[Start of section]

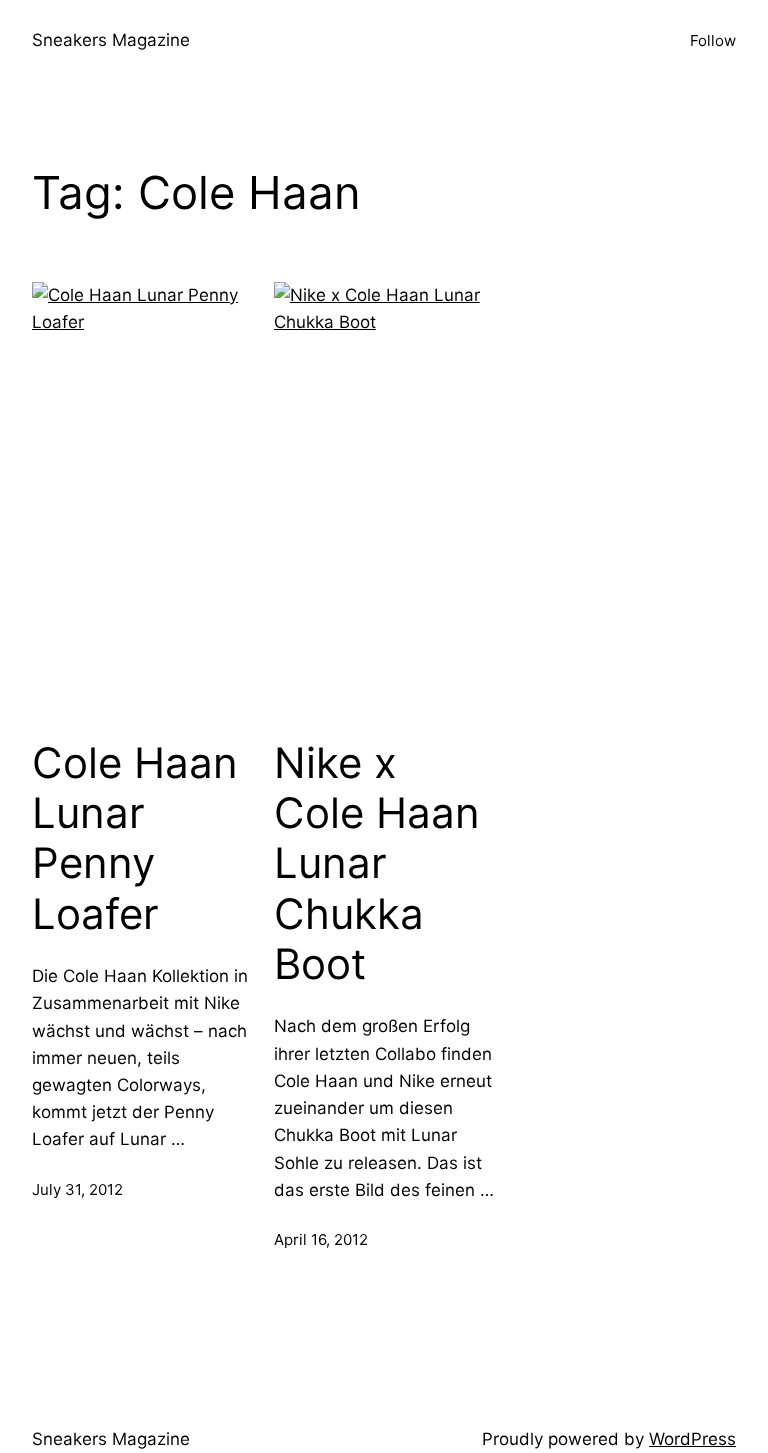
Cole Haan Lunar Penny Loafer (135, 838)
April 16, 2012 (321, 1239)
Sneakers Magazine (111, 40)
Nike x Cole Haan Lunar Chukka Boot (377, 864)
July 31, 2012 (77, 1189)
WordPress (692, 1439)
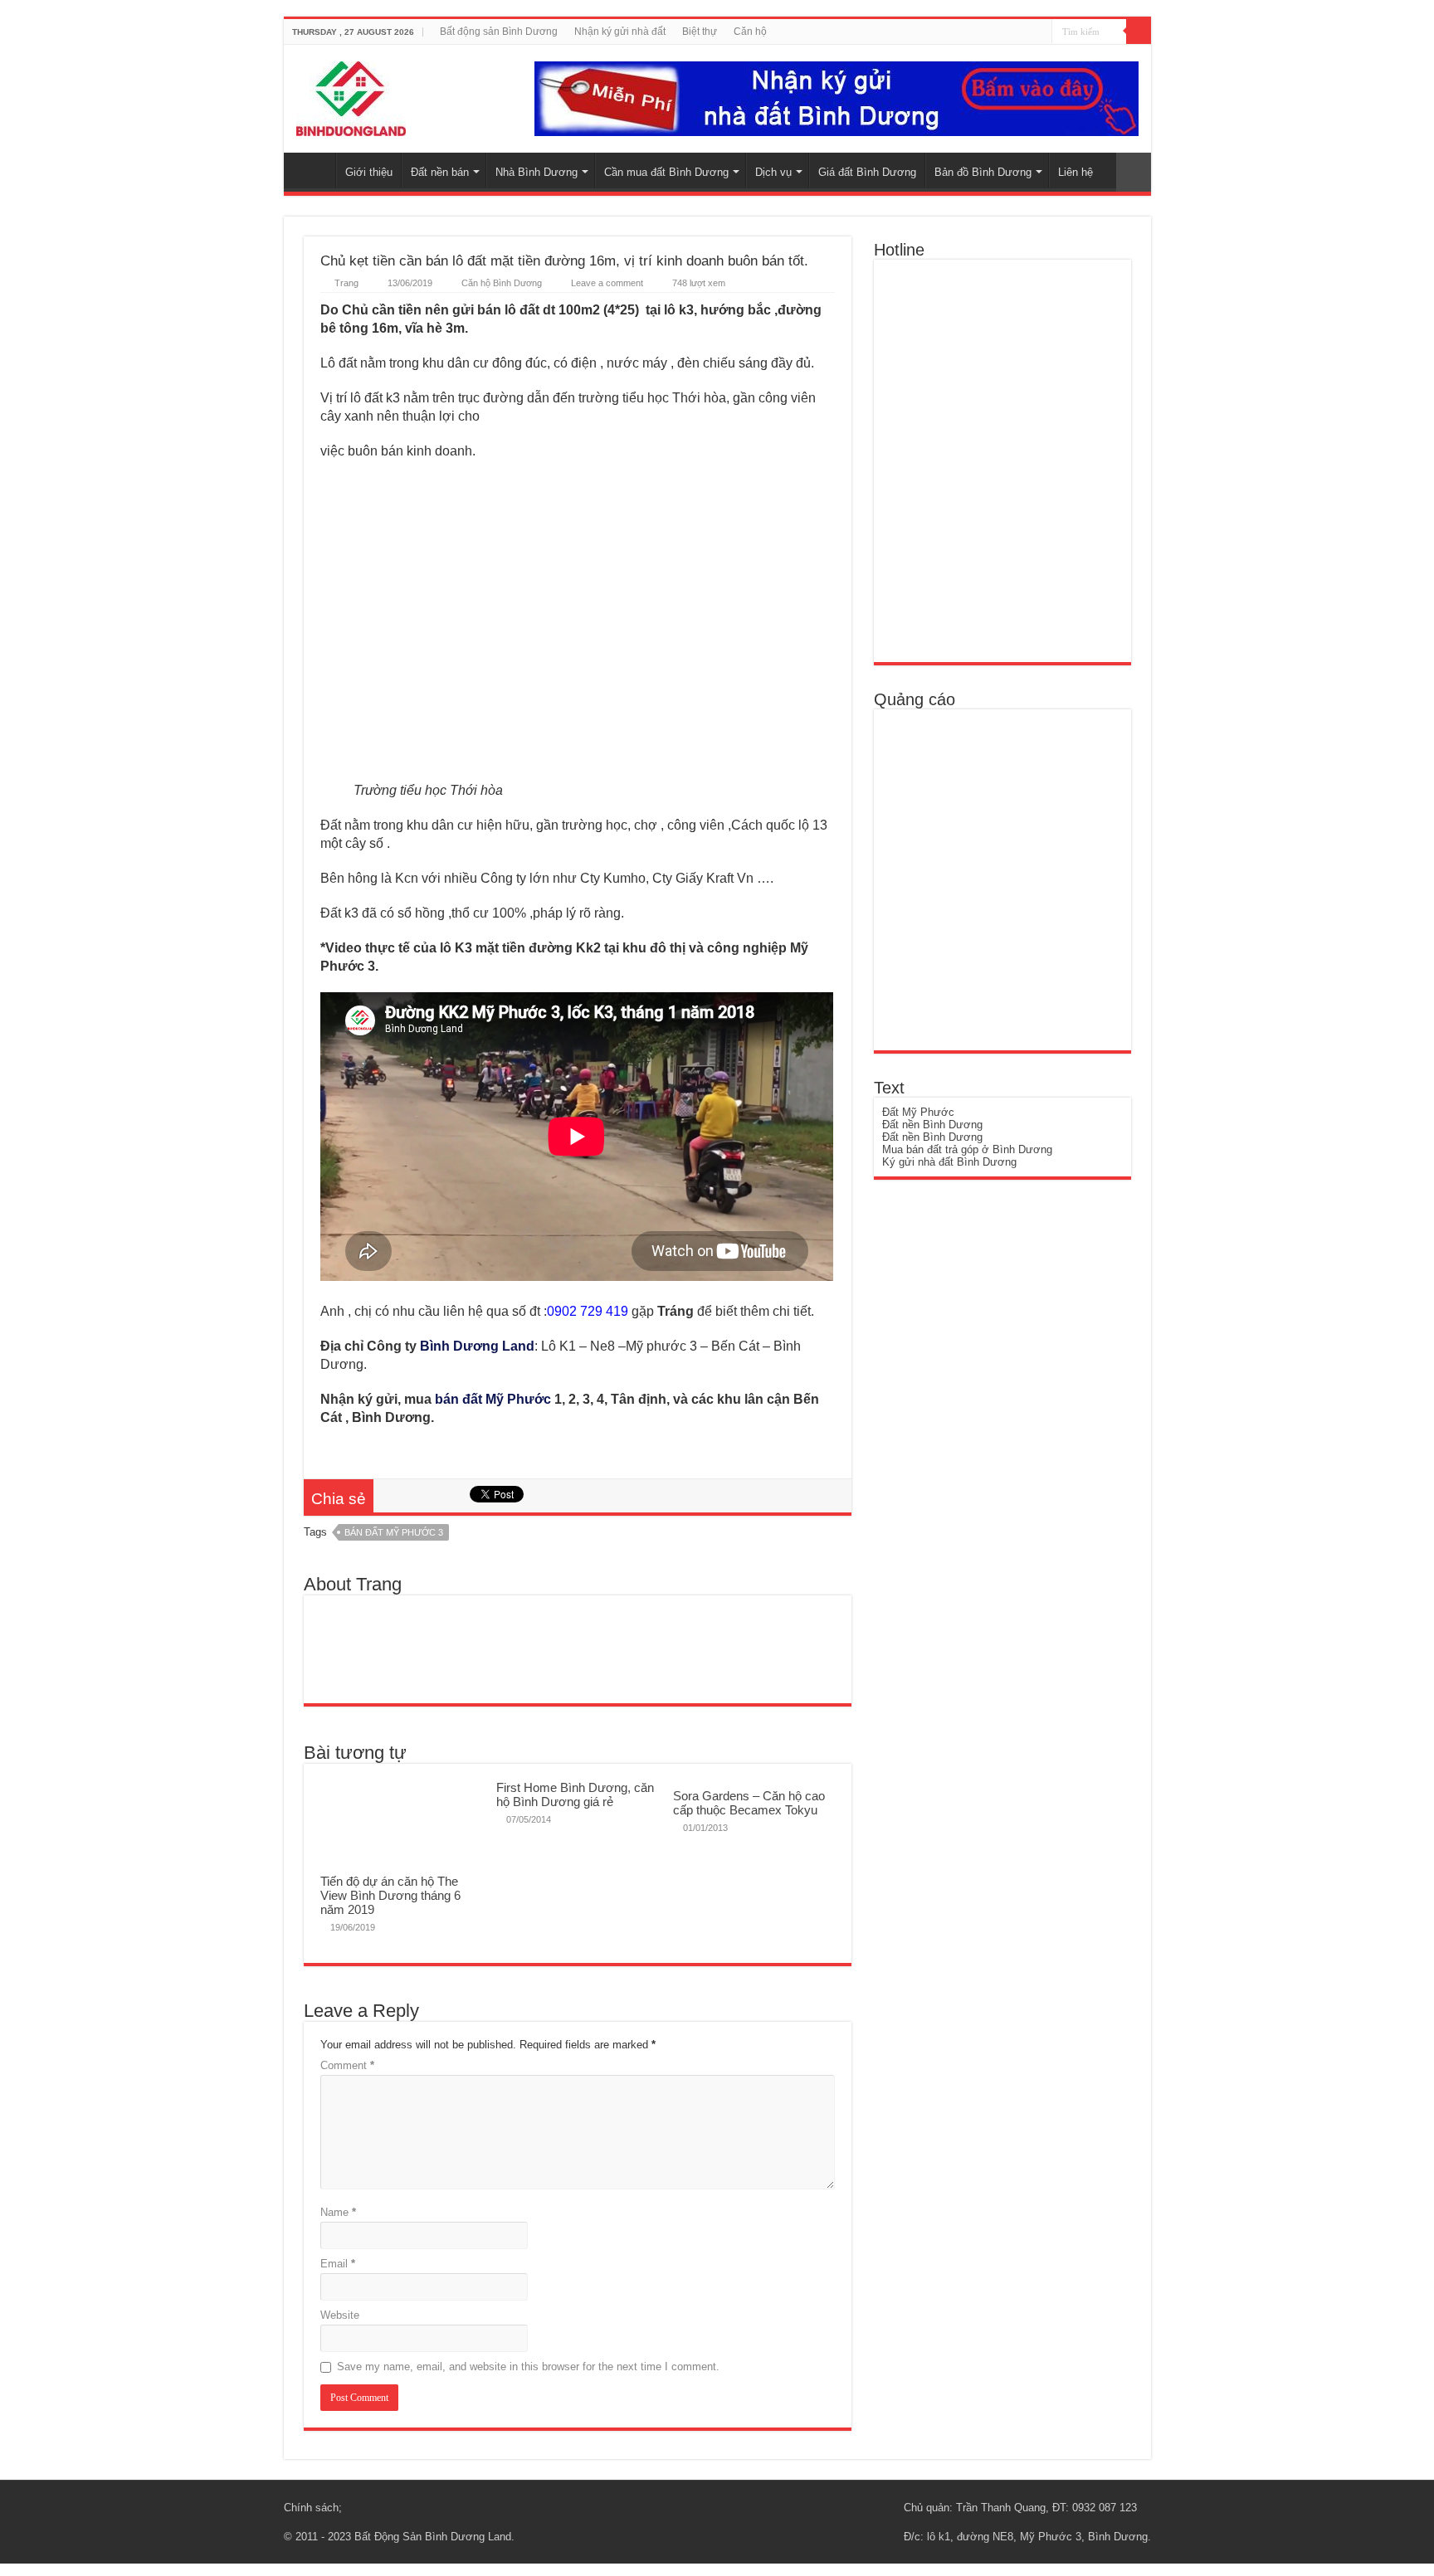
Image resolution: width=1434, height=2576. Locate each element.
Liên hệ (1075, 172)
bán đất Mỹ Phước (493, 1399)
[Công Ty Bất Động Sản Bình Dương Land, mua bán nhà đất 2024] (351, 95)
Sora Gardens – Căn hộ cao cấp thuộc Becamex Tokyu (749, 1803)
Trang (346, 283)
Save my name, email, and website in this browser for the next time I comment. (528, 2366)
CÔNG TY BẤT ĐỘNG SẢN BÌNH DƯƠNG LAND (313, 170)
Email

[End of section]

■ TASK PROMPT ■
Please state how many lines of the material contain the word "Cole", giving the number alone.

■ ANSWER FOR THIS EXERCISE ■
2